THE PROBLEM: What you write must match the records exactly, except for the images, which are left out.
————————
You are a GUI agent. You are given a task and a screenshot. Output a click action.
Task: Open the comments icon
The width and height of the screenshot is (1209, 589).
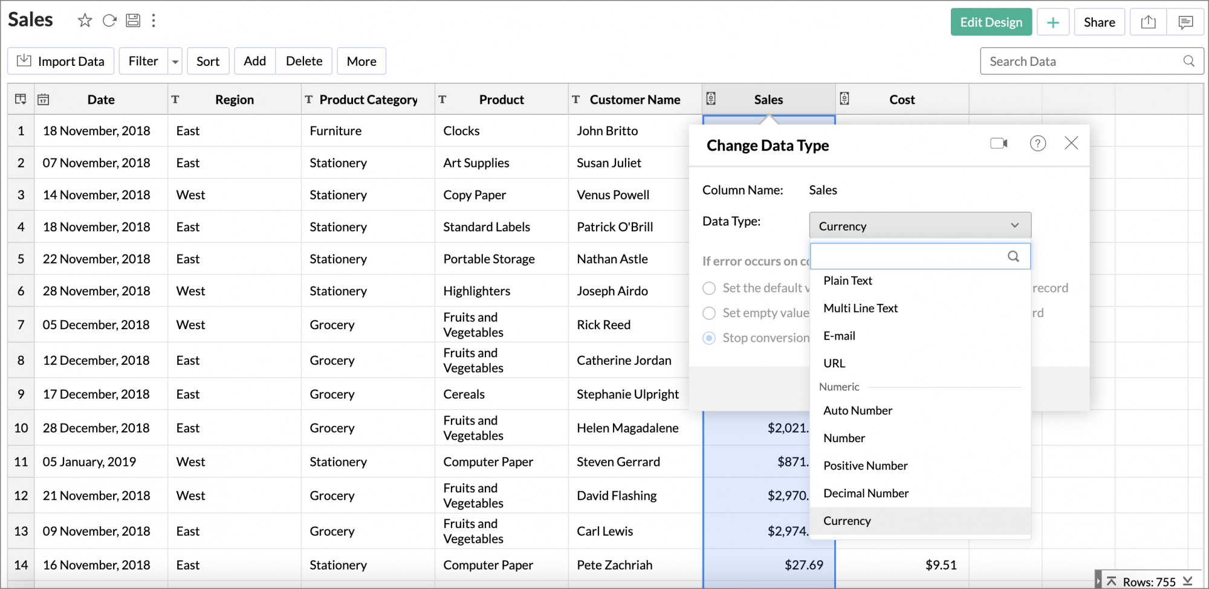1185,22
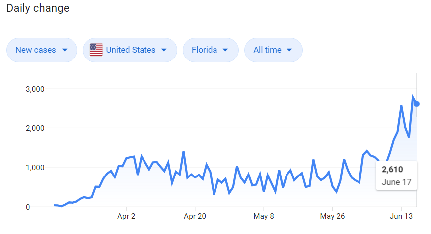Click the 2,000 y-axis label
This screenshot has height=234, width=431.
[x=35, y=128]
————————
WRITTEN ANSWER:
You are a GUI agent. You are given a task and a screenshot. Output a click action.
Task: Open the comments icon
The width and height of the screenshot is (1209, 589).
1185,22
Click the 2,000 y-axis label
This screenshot has height=234, width=431.
[x=35, y=128]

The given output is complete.